Prestando ai malati la vostra assistenza così altamente benemerita, voi diventate i suoi nobilissimi collaboratori; è bensì vero che oggi è affidato prevalentemente alla Chiesa e ai suoi ministri l’ufficio più alto, più difficile, più tremendo, quello di consolare le anime di fronte al mistero del dolore con l’assistenza spirituale e, soprattutto, con la forza sovrumana dei Sacramenti; ma non per questo dovete sentirvi esenti dalla responsabilità - che coinvolge anche voi, e sublima e trasforma il vostro paziente lavoro - di essere voi pure, dappertutto e sempre, accanto al letto dei pazienti, come nelle austere sedi dello studio accademico, i fratelli dei vostri pazienti: fratelli in senso cristiano e umano, fratelli che soffrono con chi soffre, che gioiscono con chi si rallegra per l’ottenuta guarigione, che porgono un cuore che ama, che comprende, che aiuta con solidarietà non mai esaurita.
Ecco la bellezza della vostra missione, cari Signori! che si allarga con grande merito nel campo sociale, con quanto voi fate per la prevenzione e la cura delle malattie della mente, per l’assistenza ai ricuperati e alle loro famiglie. Fare della vostra professione una missione conferisce a codesta vostra opera il suo più grande valore: quello che, oltre la labile, precaria, breve soddisfazione terrena e riconoscenza umana, viene eternato nella vita che non tramonta: «Venite, benedetti del Padre mio, prendete possesso del regno a voi preparato fin dalla fondazione del mondo» (Matth. 25 34): perché ogni pur piccolo atto di amore a chi soffre, è fatto a Cristo stesso, e da Lui viene premiato oltre ogni misura.
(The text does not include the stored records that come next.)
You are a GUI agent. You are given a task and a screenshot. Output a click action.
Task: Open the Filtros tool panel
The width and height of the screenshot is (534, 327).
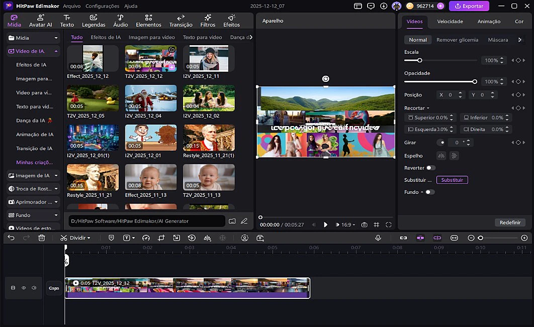point(208,21)
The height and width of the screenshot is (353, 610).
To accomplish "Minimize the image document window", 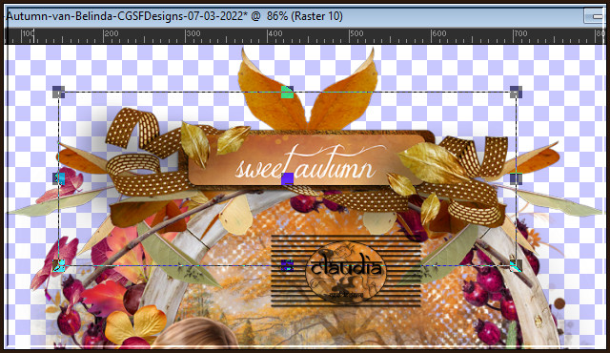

La Nostra preghiera vi segue nel difficile adempimento del vostro quotidiano dovere; e comprende con voi le qualificate delegazioni estere, che vi accompagnano; i distinti membri del Corpo scientifico e sanitario dell’Ospedale di S. Maria della Pietà; si estende in. modo particolare all’Amministrazione Provinciale, che con tanta premura sostiene e promuove l’Ospedale stesso; e vuole comprendere i benefattori dell’illustre istituzione; le ottime e valorose Suore che assistono con tanta cura gli infermi; i dipendenti tutti, ma specialmente quelli che da più di venticinque anni prestano servizio nel pio Istituto; gli infermieri e gli operai, che in esso lavorano; su tutti scenda la Benedizione Apostolica, e ottenga da Dio ogni celeste consolazione per voi qui presenti, per i vostri cari, per i vostri ammalati.